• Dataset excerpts

=====

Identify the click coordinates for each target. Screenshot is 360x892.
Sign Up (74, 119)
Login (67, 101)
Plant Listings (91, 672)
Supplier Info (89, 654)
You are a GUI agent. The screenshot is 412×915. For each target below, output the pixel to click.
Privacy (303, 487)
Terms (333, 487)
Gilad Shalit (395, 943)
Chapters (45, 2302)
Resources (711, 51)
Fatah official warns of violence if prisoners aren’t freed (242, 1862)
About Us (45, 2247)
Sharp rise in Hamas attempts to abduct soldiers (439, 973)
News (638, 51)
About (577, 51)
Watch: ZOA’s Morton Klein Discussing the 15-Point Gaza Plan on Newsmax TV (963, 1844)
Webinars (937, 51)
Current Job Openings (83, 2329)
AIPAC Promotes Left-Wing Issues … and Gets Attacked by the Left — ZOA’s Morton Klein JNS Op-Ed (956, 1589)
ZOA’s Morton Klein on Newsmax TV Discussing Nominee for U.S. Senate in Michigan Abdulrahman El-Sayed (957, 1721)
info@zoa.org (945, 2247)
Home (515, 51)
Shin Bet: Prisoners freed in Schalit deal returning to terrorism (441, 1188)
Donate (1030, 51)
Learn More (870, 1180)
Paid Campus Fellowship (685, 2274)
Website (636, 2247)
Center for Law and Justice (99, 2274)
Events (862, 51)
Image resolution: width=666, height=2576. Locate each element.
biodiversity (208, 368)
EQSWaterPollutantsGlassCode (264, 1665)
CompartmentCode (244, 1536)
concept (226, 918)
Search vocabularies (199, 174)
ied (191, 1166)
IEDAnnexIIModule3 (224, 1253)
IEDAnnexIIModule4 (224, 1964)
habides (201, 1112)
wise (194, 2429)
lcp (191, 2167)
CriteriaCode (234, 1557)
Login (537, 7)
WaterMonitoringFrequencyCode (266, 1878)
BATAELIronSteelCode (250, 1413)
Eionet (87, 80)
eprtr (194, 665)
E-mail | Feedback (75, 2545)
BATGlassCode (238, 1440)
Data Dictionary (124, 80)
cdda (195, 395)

=====

• Task requirements
Some lines of the data above may hold the word "each"; report how many do, and nothing else.

• Exercise answer
3